The District of Columbia has suspended the use of test scores as part of teacher evaluations, a practice which was the hallmark of Michelle Rhee’s tenure as chancellor of that district and which led to the firing of hundreds of teachers.
Chancellor Kaya Henderson said the district needs time to phase in new Common Core tests.
“Chancellor Kaya Henderson announced the decision, saying officials are concerned it wouldn’t be fair to use the new tests until a baseline is established and any complications are worked out.
“The District has fired hundreds of teachers under the system, which was put in place by Henderson’s predecessor, Michelle Rhee. Test scores make up 35 percent of evaluations for those who teach students in the tested grades and subjects.
“Last week, the Bill and Melinda Gates Foundation joined the two largest teachers’ unions in calling for a temporary halt to evaluating teachers based on Common Core tests. The foundation has spent more than $200 million implementing the Common Core standards nationwide.

— Task details —
Continue the article on the District of Columbia's suspension of test scores in teacher evaluations from where it stops.

— Recorded data —

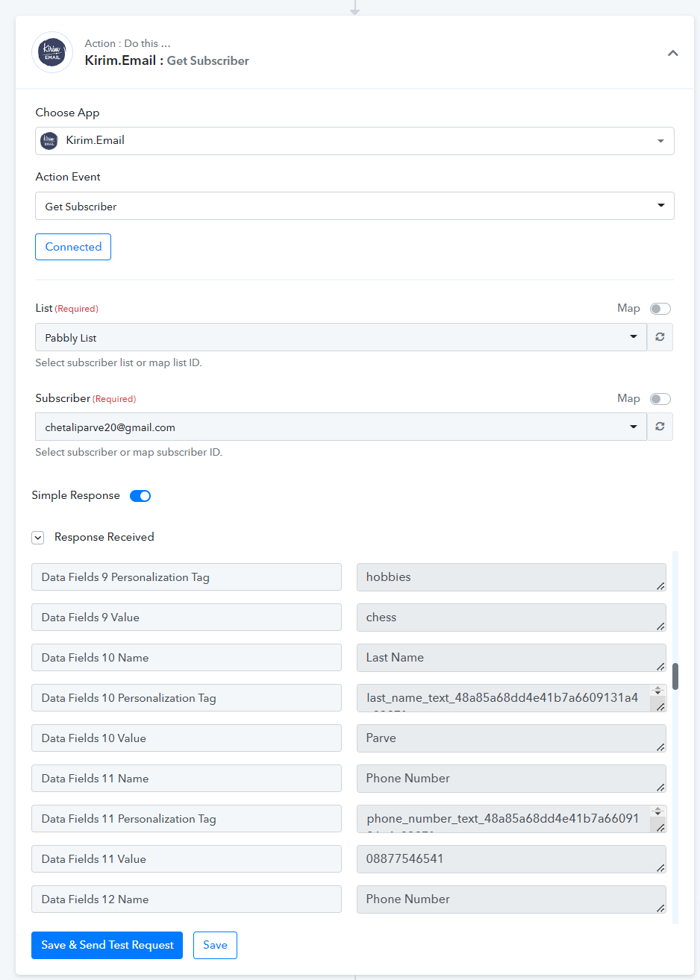Open the Pabbly List dropdown
The width and height of the screenshot is (700, 980).
(341, 337)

— Solved problem —
“The U.S. Education Department has not backed the idea of a moratorium, which is also being considered in New York. Gov. Andrew Cuomo introduced a bill on Thursday that would remove test scores from teacher evaluations for two years, and a handful of states have delayed using test scores to make personnel decisions. But no state that already includes test scores in evaluations has committed to pausing the practice.”
No great news here, evaluations are being thrown under the bus to enable the survival of common core. this will a give fig leaf for the unions support of common core.
So is there an attorney group willing to step up to the plate and start a class action suit for all of the teachers in the US who have lost their jobs due to flawed evaluations. They should not be the victims of this flawed, unjust, and inappropriate attempt to get rid of teachers?
I think of how they must feel in all of these too little, too late attempts to appease the teachers, when thousands? have probably already lost their jobs.
A note to Diane,
I honestly don’t know what I’d do in retirement if I didn’t have your daily blogs. If I wake up at 5:00 a.m. I’m upset that I have to wait until 6:00 or 7:00. Where do you get your energy? Thank you for keeping me informed, entertained, and ‘beyond frustrated.’ Until I die, I will be waiting for all of this to go away. One day I’m up, then down, feel hopeful, then lost. Keep up the good fight. One day I want us all to feel 100% victorious.
Stay healthy and well. God bless you.
“So is there an attorney group willing to step up to the plate and start a class action suit for all of the teachers in the US who have lost their jobs due to flawed evaluations?”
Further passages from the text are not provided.